### Ausgewählter Auszug
Bei Sensibilitätsstörung ist eine neurologische Konsiliaruntersuchung angezeigt Die jeweils aktuelle medikamentöse Therapie muss bekannt sein, weil möglicherweise perioperative Änderungen in Absprache mit dem behandelnden Rheumatologen notwendig sind.

Röntgenaufnahmen des Fußes dorsoplantar und streng seitlich jeweils im Stand und Schrägaufnahmen sowie die sogenannte Sprinteraufnahme zur Darstellung der Metatarsale-Köpfchen werden angefertigt. Weitere Bildgebung ist allenfalls in Ausnahmefällen nötig.

Es wird auch empfohlen, eine klinische und radiologische Abklärung der Halswirbelsäule (HWS) durchzuführen Die Wirbelsäule ist in bis zu 80 % von der rheumatischen Erkrankung betroffen, meistens an der HWS. Gschwend fand in einer Reihenuntersuchung von Patienten mit chronischer Polyarthritis in zwei Drittel der Fälle einen Befall der kleinen Wirbelgelenke im gesamten HWS-Bereich und in einem Drittel der Fälle Subluxationen in einem oder mehreren Segmenten [zitiert nach 9]. In einer Arbeit wird berichtet, dass in einem Zeitraum von 5 Jahren 2 Fälle mit mechanischer atlantoaxialer Instabilität festgestellt wurden. Diese konnten vor der Fußoperation neurochirurgisch stabilisiert werden [10].

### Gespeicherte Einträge
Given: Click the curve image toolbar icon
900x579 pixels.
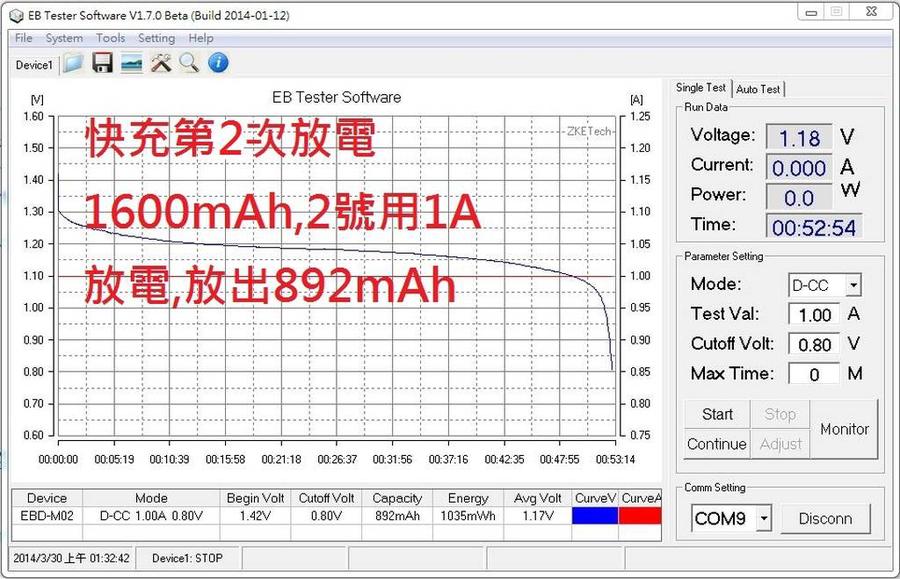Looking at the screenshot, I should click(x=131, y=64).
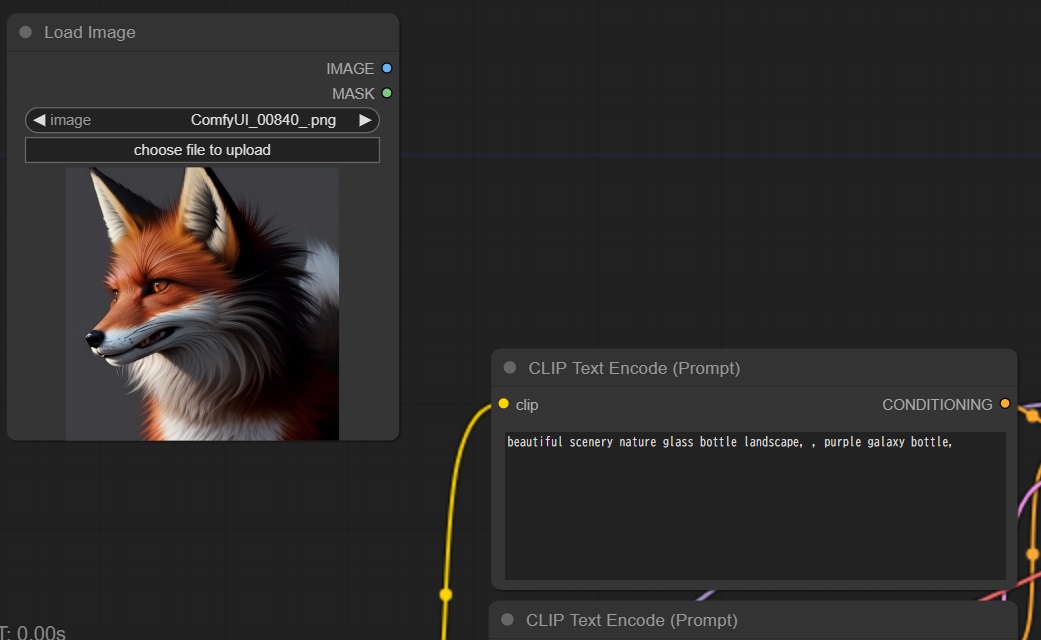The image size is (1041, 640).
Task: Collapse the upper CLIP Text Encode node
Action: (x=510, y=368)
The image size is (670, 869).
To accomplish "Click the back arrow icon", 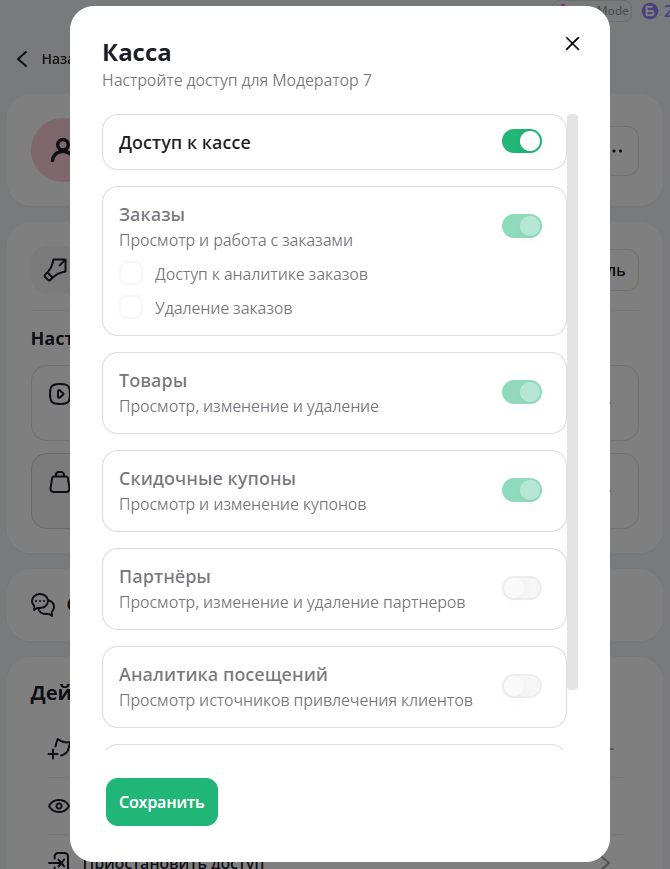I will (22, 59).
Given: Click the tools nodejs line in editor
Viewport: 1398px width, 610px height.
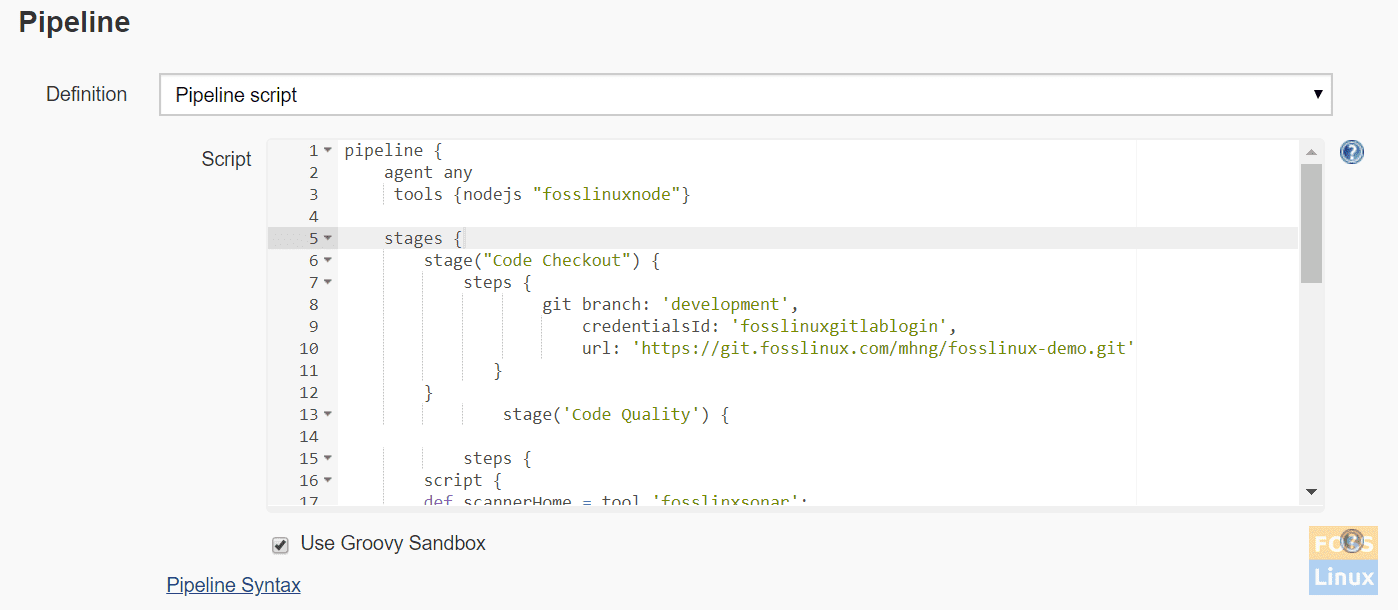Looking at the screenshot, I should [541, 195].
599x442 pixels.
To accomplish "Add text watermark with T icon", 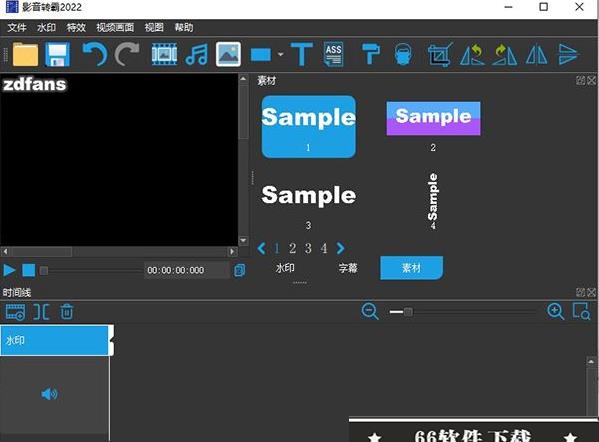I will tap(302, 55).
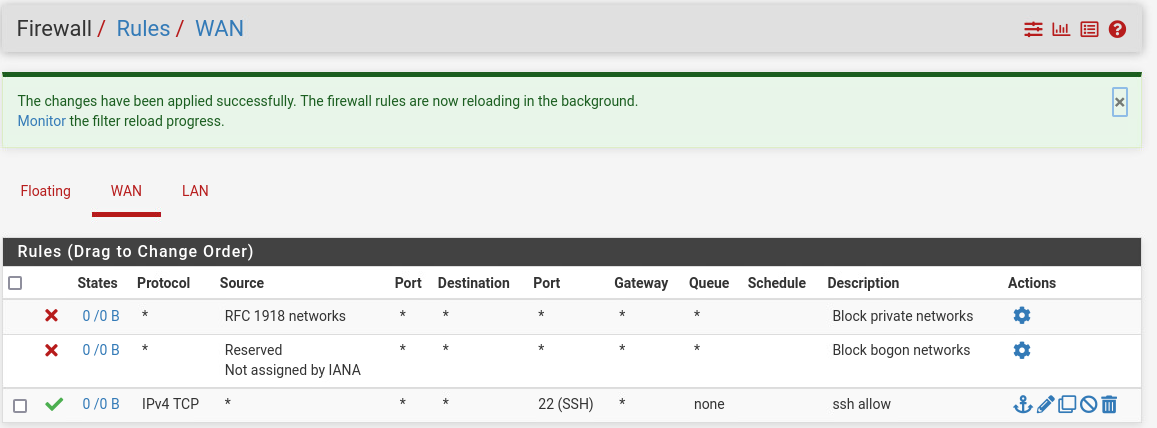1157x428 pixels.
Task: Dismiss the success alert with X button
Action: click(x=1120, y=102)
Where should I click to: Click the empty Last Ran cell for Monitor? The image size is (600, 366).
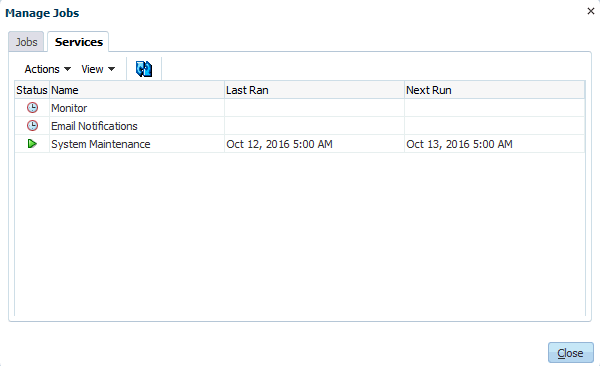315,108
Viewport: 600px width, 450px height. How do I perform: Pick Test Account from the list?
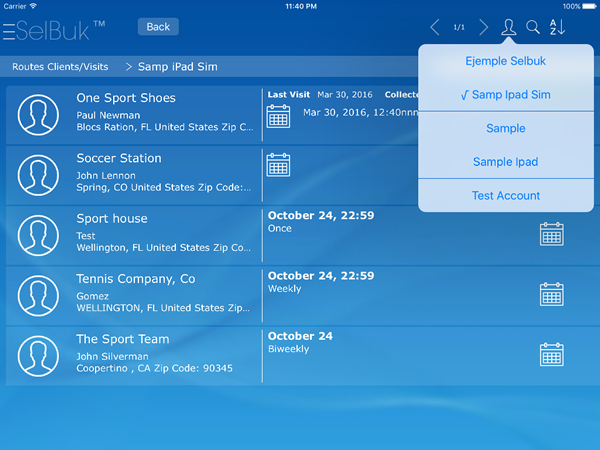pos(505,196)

### Anforderungen an Aufgaben
1. Beantworten Sie anhand des ausgewählten Auszugs die folgenden Fragen:
(a) Bei welcher Störung ist eine neurologische Konsiliaruntersuchung angezeigt?
(b) Wozu dient die sogenannte Sprinteraufnahme?
(c) In bis zu wie viel Prozent ist die Wirbelsäule von der rheumatischen Erkrankung betroffen?
2. Nennen Sie alle Röntgenaufnahmen des Fußes, die laut dem ausgewählten Auszug angefertigt werden.
3. Entnehmen Sie dem ausgewählten Auszug wörtlich den Abschnitt von „Bei Sensibilitätsstörung ist“ bis einschließlich „Rheumatologen notwendig sind.“.

### Ergebnisse
1.
(a) Bei Sensibilitätsstörung.
(b) Zur Darstellung der Metatarsale-Köpfchen.
(c) In bis zu 80 %.

2.
- Aufnahme dorsoplantar im Stand
- streng seitliche Aufnahme im Stand
- Schrägaufnahmen
- Sprinteraufnahme

3.
Bei Sensibilitätsstörung ist eine neurologische Konsiliaruntersuchung angezeigt Die jeweils aktuelle medikamentöse Therapie muss bekannt sein, weil möglicherweise perioperative Änderungen in Absprache mit dem behandelnden Rheumatologen notwendig sind.